== Work request ==
With pictures left out, only the lines from the one containing "The height and width of the screenshot is (165, 442)." through the end of the records should be reproduced exactly, please.

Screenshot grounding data
--------
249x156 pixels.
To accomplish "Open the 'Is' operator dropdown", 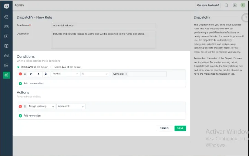I will [x=95, y=74].
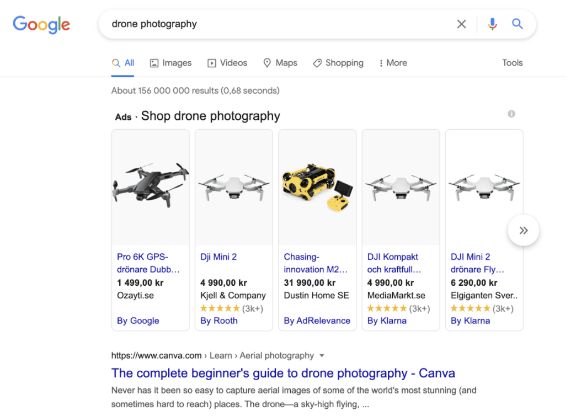Select the Videos search tab icon
The height and width of the screenshot is (416, 576).
(x=211, y=63)
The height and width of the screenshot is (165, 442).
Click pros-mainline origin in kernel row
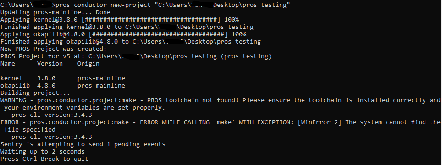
--------
== Expected output ==
The height and width of the screenshot is (165, 442).
Click pros-mainline origin in kernel row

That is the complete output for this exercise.